■ **YOUR TASK**: Every entry below must be transcribed exactly, with no line missing.

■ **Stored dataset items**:

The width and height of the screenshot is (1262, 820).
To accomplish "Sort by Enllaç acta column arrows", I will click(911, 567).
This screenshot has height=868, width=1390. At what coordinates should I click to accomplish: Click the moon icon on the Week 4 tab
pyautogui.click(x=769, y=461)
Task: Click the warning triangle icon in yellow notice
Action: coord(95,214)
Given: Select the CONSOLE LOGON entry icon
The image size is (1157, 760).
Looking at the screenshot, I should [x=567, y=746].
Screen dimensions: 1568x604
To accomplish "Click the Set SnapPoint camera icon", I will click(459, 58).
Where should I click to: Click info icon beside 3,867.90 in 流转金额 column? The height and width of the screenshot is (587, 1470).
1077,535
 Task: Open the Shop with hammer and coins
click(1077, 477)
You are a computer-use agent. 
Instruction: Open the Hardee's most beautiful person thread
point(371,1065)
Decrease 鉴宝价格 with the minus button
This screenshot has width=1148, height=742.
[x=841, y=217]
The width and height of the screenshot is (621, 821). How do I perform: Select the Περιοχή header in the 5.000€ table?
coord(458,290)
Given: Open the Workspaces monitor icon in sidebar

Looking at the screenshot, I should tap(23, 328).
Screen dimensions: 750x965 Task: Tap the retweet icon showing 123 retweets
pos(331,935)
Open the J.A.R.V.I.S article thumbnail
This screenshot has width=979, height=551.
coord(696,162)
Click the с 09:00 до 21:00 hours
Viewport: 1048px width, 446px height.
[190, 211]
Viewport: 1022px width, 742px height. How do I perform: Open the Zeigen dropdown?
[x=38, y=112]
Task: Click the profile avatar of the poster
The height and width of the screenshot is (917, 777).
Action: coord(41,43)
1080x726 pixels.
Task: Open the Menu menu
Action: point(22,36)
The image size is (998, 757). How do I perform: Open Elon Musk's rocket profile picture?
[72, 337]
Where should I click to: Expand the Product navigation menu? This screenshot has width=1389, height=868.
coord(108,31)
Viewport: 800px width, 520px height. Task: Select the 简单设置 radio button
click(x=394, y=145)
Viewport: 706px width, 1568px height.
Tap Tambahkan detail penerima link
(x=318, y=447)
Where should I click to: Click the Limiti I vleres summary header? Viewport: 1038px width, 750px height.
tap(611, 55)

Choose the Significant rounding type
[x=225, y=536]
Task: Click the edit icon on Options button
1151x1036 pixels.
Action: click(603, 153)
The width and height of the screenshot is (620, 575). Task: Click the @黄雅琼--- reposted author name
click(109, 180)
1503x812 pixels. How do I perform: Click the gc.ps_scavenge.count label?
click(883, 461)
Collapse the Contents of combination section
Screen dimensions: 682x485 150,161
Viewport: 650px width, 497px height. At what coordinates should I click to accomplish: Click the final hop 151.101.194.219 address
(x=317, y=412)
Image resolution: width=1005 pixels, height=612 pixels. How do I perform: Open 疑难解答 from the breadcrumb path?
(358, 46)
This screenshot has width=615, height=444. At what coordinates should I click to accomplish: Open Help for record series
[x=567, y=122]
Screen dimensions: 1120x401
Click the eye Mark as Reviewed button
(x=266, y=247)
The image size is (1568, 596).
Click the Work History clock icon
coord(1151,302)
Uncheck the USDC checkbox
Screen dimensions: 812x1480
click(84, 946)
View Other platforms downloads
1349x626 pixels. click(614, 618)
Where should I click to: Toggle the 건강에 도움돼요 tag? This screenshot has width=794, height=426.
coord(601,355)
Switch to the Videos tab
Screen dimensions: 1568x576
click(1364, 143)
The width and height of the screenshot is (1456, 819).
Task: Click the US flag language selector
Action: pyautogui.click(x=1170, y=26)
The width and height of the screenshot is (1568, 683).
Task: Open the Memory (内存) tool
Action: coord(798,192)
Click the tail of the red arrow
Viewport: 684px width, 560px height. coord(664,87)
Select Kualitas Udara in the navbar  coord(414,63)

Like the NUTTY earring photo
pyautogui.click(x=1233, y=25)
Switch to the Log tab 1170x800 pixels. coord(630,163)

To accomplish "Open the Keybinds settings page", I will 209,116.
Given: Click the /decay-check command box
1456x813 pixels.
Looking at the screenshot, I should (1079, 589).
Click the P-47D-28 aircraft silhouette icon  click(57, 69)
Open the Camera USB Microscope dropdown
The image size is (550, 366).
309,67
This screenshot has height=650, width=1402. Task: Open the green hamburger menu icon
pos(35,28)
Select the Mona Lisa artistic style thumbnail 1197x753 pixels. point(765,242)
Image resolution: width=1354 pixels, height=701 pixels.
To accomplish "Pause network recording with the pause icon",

■ **RESPONSE TO THE TASK**:
The width and height of the screenshot is (1262, 820).
To accomplish "Sort by Enllaç acta column arrows", I will click(911, 567).
This screenshot has height=868, width=1390. At what coordinates should I click to accomplish: Click the moon icon on the Week 4 tab
pyautogui.click(x=769, y=461)
Task: Click the warning triangle icon in yellow notice
Action: coord(95,214)
Given: Select the CONSOLE LOGON entry icon
The image size is (1157, 760).
Looking at the screenshot, I should [x=567, y=746].
Screen dimensions: 1568x604
To accomplish "Click the Set SnapPoint camera icon", I will click(459, 58).
Where should I click to: Click info icon beside 3,867.90 in 流转金额 column? The height and width of the screenshot is (587, 1470).
1077,535
 Task: Open the Shop with hammer and coins
click(1077, 477)
You are a computer-use agent. 
Instruction: Open the Hardee's most beautiful person thread
point(371,1065)
Decrease 鉴宝价格 with the minus button
This screenshot has width=1148, height=742.
[x=841, y=217]
The width and height of the screenshot is (621, 821). How do I perform: Select the Περιοχή header in the 5.000€ table?
coord(458,290)
Given: Open the Workspaces monitor icon in sidebar

Looking at the screenshot, I should tap(23, 328).
Screen dimensions: 750x965 Task: Tap the retweet icon showing 123 retweets
pos(331,935)
Open the J.A.R.V.I.S article thumbnail
This screenshot has width=979, height=551.
coord(696,162)
Click the с 09:00 до 21:00 hours
Viewport: 1048px width, 446px height.
[190, 211]
Viewport: 1022px width, 742px height. How do I perform: Open the Zeigen dropdown?
[x=38, y=112]
Task: Click the profile avatar of the poster
The height and width of the screenshot is (917, 777).
Action: coord(41,43)
1080x726 pixels.
Task: Open the Menu menu
Action: point(22,36)
The image size is (998, 757). How do I perform: Open Elon Musk's rocket profile picture?
[72, 337]
Where should I click to: Expand the Product navigation menu? This screenshot has width=1389, height=868.
coord(108,31)
Viewport: 800px width, 520px height. Task: Select the 简单设置 radio button
click(x=394, y=145)
Viewport: 706px width, 1568px height.
Tap Tambahkan detail penerima link
(x=318, y=447)
Where should I click to: Click the Limiti I vleres summary header? Viewport: 1038px width, 750px height.
tap(611, 55)

Choose the Significant rounding type
[x=225, y=536]
Task: Click the edit icon on Options button
1151x1036 pixels.
Action: click(603, 153)
The width and height of the screenshot is (620, 575). Task: Click the @黄雅琼--- reposted author name
click(109, 180)
1503x812 pixels. How do I perform: Click the gc.ps_scavenge.count label?
click(883, 461)
Collapse the Contents of combination section
Screen dimensions: 682x485 150,161
Viewport: 650px width, 497px height. At what coordinates should I click to accomplish: Click the final hop 151.101.194.219 address
(x=317, y=412)
Image resolution: width=1005 pixels, height=612 pixels. How do I perform: Open 疑难解答 from the breadcrumb path?
(358, 46)
This screenshot has width=615, height=444. At what coordinates should I click to accomplish: Open Help for record series
[x=567, y=122]
Screen dimensions: 1120x401
Click the eye Mark as Reviewed button
(x=266, y=247)
The image size is (1568, 596).
Click the Work History clock icon
coord(1151,302)
Uncheck the USDC checkbox
Screen dimensions: 812x1480
click(84, 946)
View Other platforms downloads
1349x626 pixels. click(614, 618)
Where should I click to: Toggle the 건강에 도움돼요 tag? This screenshot has width=794, height=426.
coord(601,355)
Switch to the Videos tab
Screen dimensions: 1568x576
click(1364, 143)
The width and height of the screenshot is (1456, 819).
Task: Click the US flag language selector
Action: pyautogui.click(x=1170, y=26)
The width and height of the screenshot is (1568, 683).
Task: Open the Memory (内存) tool
Action: coord(798,192)
Click the tail of the red arrow
Viewport: 684px width, 560px height. coord(664,87)
Select Kualitas Udara in the navbar  coord(414,63)

Like the NUTTY earring photo
pyautogui.click(x=1233, y=25)
Switch to the Log tab 1170x800 pixels. coord(630,163)

To accomplish "Open the Keybinds settings page", I will 209,116.
Given: Click the /decay-check command box
1456x813 pixels.
Looking at the screenshot, I should (1079, 589).
Click the P-47D-28 aircraft silhouette icon  click(57, 69)
Open the Camera USB Microscope dropdown
The image size is (550, 366).
309,67
This screenshot has height=650, width=1402. Task: Open the green hamburger menu icon
pos(35,28)
Select the Mona Lisa artistic style thumbnail 1197x753 pixels. point(765,242)
Image resolution: width=1354 pixels, height=701 pixels.
To accomplish "Pause network recording with the pause icon",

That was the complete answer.